Здесь мои приятели,Там – мои друзья.
Даже враги, и те уже все – там. Потерять врага хуже, чем друга. Я тоскую по своим врагам безутешно. Правда, появляются новые, молодые, энергичные. У меня редкий талант – плодить себе врагов.
Самый молодой из друзей – мой сын. Помню, меня смущало, когда Нора Сергеевна говорила про Довлатова: «Как вы не понимаете, Володя! Сережа – не сын, а друг!» Так и было – вплоть до старушечьих капризов: могла разбудить Сережу среди ночи: «Хочу в Манхэттен!» – и Довлатов вез ее на Бруклинский то ли Куинсовский мост, чтобы она могла сверху глянуть на огни большого города. При этом весьма критически относилась к своему другу взамен сына: «В большом теле – мелкий дух».
– Я потеряла не сына, а друга! – кричала она мне в трубку, и я жалел бедного Сережу, что для родной матери он был другом, а была ли их дружба взаимной? Кто спорит, друг – это больше, чем сын: опора на старости лет, ощущение хоть какой надежности, пусть это и старческий эгоизм. А завещала себя похоронить Нора Сергеевна вместе с сыном, и вот ночью, за большую мзду, Сережину могилу вскопали и подселили к нему его мать, с которой этот огромный детина так неестественно тесно был связан по жизни, а теперь и посмертно, навечно. Никуда ему не деться от старухи!
Не до такой степени, конечно, но с моим сыном мы – друзья. Не в урон моему отцовству, надеюсь. Кто это знает, так Лена – она даже попрекала меня, что я заразил Жеку своей ревностью. Не в прямом смысле, а опосредованно – своей ревнивой прозой. А не наоборот? Это Жека заразил меня своей ревностью – как писателя, а у меня как раз было кислородное голодание по части сюжетов, тогда как у Жеки имелись все основания для ревности – не одно воображение, и кончилось это семейным крахом, что еще больше меня с ним сблизило.
– Здесь такой дурдом, – объясняю я своему приятелю Мише Фрейдлину во время ремонта по телефону. – Я полуживой…
– Полуживой или полумертвый?
– Я знаю?
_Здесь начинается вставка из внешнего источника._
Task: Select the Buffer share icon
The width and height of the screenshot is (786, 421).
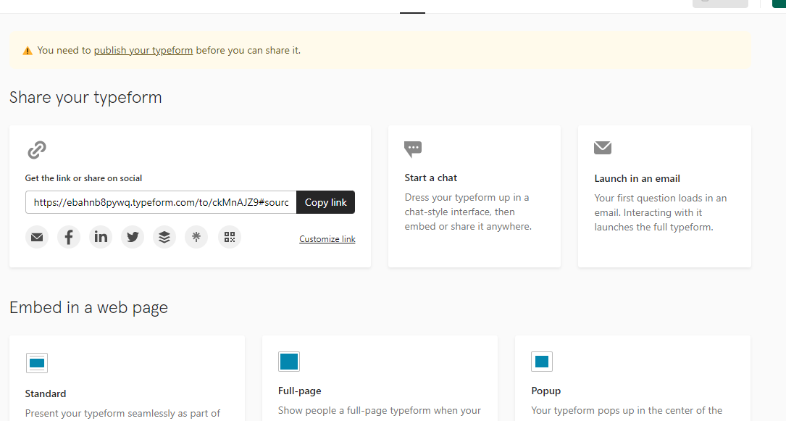Action: [164, 237]
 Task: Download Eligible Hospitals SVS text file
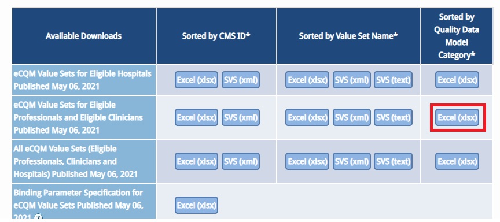coord(393,80)
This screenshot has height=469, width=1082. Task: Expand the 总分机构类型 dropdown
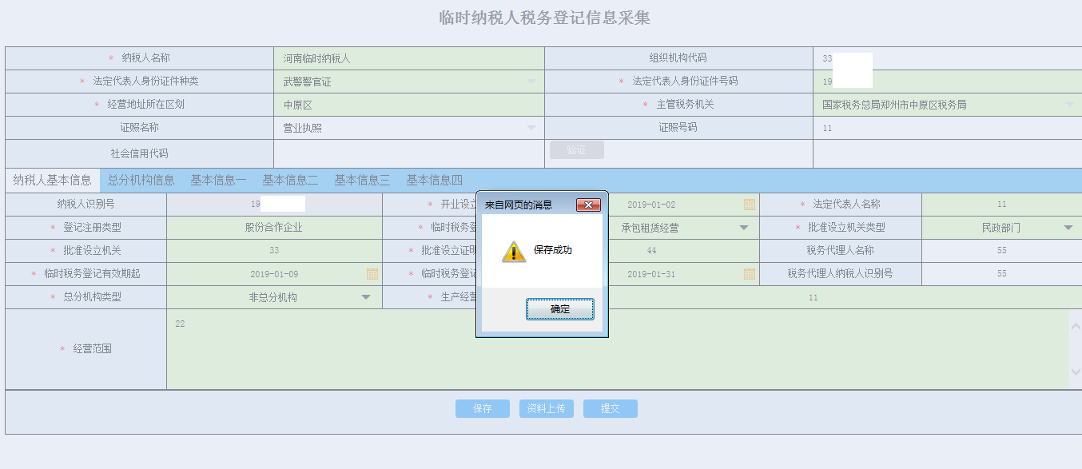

Вскрытие покажет.
Умирает мое время, вымирает поколение, на самом деле – племя, а я – еще нет, держусь на плаву, доживаю свой век в чужом: чужак. Уже скоро четверть века, как умер Довлатов, а спустя пять лет – Бродский, а я все еще живой, младший современник своих друзей, даже Сережи и Оси. Как-то даже не верится, что я умру, – и это в мои-то годы! Был недавно с сыном на Сережиной могиле, Жека хорошо его помнит: Сережа повел нас на рыбалку на соседнее озеро, но не клевало, и он подарил Жеке удочку. Наш сын рос в Москве и Питере в сугубо литературной среде и даже сам сочинял прелестные рассказики о нашем коте и о бабочках, которых ловил (то есть немилосердно истреблял), – Юнна Мориц и Фазиль Искандер высоко ценили его «пушкинскую» прозу. Вот что он здесь утерял, приехал в Америку в 13 лет, – это свой литературный русский стиль, хотя пишет и печатает здесь по-английски классные стихи и эссе и только что выпустил книгу. Но там, в России, он шпарил наизусть Бродского и объяснял Фазилю, который не понимал и не любил его стихи. Жека знал Бродского, Слуцкого, Евтушенко, Высоцкого, Искандера, Юнну Мориц, Кушнера, Алешковского – ему впору писать воспоминания, которые он никогда не напишет: достаточно одного мемуариста на семью. Даже двух: Лена написала про Бродского, Довлатова, Евтушенко. А уж я описал все, что пережил, и даже то, что не успел пережить, но представлял неоднократно. На что человеку дано воображение? Маленько подустал от жизни, разваливаюсь на глазах (своих), качество жизни заметно ухудшается – и все равно чувствую себя в разы моложе. Вот и мой почти ровесник Миша Шемякин, когда я задал ему этот провокативный вопрос, сказал, что чувствует себя на сорок. А я все еще дико похотлив и вожделею, глядя на женщин, паче рядом студенческий кампус, а они на меня – вот беда! – вовсе не глядят с этой точки зрения. Или вообще не глядят, не замечая мои голодные взгляды. А когда за рулем, боюсь подзалететь в аварию – оборачиваясь на каждую более-менее.